However, the antenna direction angle of the base station is determined by adopting the prior art, and because the antenna is greatly influenced by the environment, the antenna direction angle determined by adopting the drive test mode changes due to the change of the environment, and the accuracy is influenced; however, the sweep frequency + call mode is only suitable for testing of a single base station, and the workload for determining the antenna direction angle is huge when regional coverage analysis or full-network coverage analysis is required, so the time cost for determining the antenna direction angle is large, and the timeliness is poor.

Disclosure of Invention

In order to solve the above technical problems, embodiments of the present invention are expected to provide a method and an apparatus for determining an antenna direction angle, which can improve accuracy and timeliness of checking the antenna direction angle.

The technical scheme of the invention is realized as follows:

the method for determining the antenna direction angle provided by the embodiment of the invention comprises the following steps:

in a first area, counting the number of sampling points at each angle and the signal intensity of each sampling point according to antenna frequency sweep data of an angle level, wherein the antenna frequency sweep data is obtained by scanning the first area;

determining M antenna radiation lobes according to the number of the sampling points at each angle, wherein M is greater than or equal to 1;

determining an antenna radiation main lobe from the M antenna radiation lobes according to the signal intensity of each sampling point and the number of the sampling points at each angle;

and determining the angle value of the antenna direction angle according to the signal strength of the sampling point in the antenna radiation main lobe.

In the foregoing solution, the determining M antenna radiation lobes according to the number of sampling points at each angle includes:

judging a first angle interval with sampling points on M continuous angles according to the number of the sampling points on each angle;

and taking each first angle interval as an antenna radiation lobe, thereby determining the M antenna radiation lobes.

In the above scheme, the determining an antenna radiation main lobe from the M antenna radiation lobes according to the signal strength of each sampling point and the number of sampling points at each angle includes:

calculating a first proportion of the total number of first sampling points in each antenna radiation lobe to the total number of second sampling points in all angles in the first area according to the number of the sampling points in each angle;

determining a first signal strength value with the strongest signal strength of the sampling points in each antenna radiation lobe according to the signal strength of each sampling point;

calculating a first signal strength total value of the M antenna radiation lobes according to M first proportions and M first signal strength values, wherein the M first proportions are in one-to-one correspondence with the M first signal strength values;

and determining a first signal strength total value with the highest value from the M first signal strength total values, wherein an antenna radiation lobe corresponding to the highest first signal strength total value is the antenna radiation main lobe.

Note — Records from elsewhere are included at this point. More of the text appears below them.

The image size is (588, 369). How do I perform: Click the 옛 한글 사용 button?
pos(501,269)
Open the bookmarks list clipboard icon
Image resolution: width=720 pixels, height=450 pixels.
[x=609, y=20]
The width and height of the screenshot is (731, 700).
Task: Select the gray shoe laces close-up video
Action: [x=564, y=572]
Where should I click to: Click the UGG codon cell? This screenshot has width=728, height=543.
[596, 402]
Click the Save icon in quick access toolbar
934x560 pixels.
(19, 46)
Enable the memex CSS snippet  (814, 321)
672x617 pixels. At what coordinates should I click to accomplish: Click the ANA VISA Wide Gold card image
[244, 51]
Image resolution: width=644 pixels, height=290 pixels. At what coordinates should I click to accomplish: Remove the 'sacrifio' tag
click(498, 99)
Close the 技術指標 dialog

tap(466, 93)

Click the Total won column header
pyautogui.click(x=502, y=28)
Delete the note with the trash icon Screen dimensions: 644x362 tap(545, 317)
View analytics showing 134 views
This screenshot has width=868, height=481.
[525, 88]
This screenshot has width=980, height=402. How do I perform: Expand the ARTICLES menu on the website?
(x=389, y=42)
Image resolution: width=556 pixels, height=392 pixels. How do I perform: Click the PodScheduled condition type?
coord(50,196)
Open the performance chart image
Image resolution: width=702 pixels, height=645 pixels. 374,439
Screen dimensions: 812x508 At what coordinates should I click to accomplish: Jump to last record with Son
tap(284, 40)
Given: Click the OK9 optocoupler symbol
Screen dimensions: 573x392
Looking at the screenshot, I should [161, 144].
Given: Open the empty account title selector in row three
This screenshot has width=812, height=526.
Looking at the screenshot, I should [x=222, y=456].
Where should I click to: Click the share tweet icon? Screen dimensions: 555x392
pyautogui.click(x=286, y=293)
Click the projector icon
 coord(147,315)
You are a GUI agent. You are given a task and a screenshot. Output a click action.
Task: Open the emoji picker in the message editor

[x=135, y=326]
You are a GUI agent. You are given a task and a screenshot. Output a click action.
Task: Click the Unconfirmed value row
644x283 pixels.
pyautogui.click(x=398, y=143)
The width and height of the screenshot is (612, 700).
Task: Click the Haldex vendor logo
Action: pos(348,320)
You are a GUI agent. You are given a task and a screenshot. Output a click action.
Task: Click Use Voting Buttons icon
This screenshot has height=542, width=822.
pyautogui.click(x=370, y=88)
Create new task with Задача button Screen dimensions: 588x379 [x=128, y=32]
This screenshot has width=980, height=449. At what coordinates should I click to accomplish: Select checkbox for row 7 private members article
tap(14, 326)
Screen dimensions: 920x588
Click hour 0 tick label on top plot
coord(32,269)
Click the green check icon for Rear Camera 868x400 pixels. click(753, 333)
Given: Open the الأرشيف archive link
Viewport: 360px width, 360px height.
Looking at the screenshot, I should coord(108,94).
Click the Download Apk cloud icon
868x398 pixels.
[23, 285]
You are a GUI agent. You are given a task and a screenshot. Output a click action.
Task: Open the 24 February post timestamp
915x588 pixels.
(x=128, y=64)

In the above scheme, the determining an angle value of an antenna direction angle according to the signal strength of the sampling point in the antenna radiation main lobe includes:

and determining an angle value corresponding to the first signal strength value in the antenna radiation main lobe as the angle value of the antenna direction angle.

In the above solution, after determining an angle value of an antenna direction angle according to the signal strength of a sampling point in the antenna radiation main lobe, the method further includes:

and calculating the deviation of the antenna direction angle according to the determined angle value of the antenna direction angle and the angle value of the antenna direction angle in the existing network so as to be referred to during network optimization.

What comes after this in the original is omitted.